Vertreterinnen und Vertreter von Fridays for Future Deutschland werden dagegen vor Ort sein. Eine Gruppe von deutschen Aktivistinnen und Aktivisten haben sich bereits Anfang der Woche auf den Weg nach Ägypten gemacht. Laut einem Tweet von Luisa Neubauer wollen sie dabei mit Bus und Bahn bis Istanbul reisen und nur für den letzten Teil der Reise fliegen.

Wer von den deutschen Politikerinnen und Politikern geht zur COP27?

Die Bundesregierung wird dieses Mal mit vielen hochrangigen Mitgliedern in Scharm El-Scheich vertreten sein. Den Auftakt macht am Montagabend Bundeskanzler Olaf Scholz (SPD). In den zwei Wochen der Konferenz werden außerdem Entwicklungsministerin Svenja Schulze (SPD), Umweltministerin Steffi Lemke (Grüne) und Landwirtschaftsminister Cem Özdemir (Grüne) tageweise auf der Konferenz sein.

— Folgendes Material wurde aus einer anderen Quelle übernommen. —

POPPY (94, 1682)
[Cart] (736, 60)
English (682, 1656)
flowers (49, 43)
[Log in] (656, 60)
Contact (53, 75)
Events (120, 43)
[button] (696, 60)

Außenministerin Annalena Baerbock (Grüne), die die Zuständigkeit für internationale Klimapolitik zu Beginn der Legislaturperiode in ihr Ressort geholt hat, wird zwei Tage vor Ende des Treffens anreisen, wenn es darum geht, sich auf ein Abschlussdokument zu einigen. Jennifer Morgan, Sonderbeauftragte für Internationale Klimapolitik im Auswärtigen Amt, wird für die gesamte Dauer der Konferenz vor Ort sein. Gemeinsam mit der chilenischen Umweltministerin Maisa Rojas wird Morgan im Auftrag der ägyptischen Konferenzleitung die Gespräche zu Schäden und Verlusten leiten.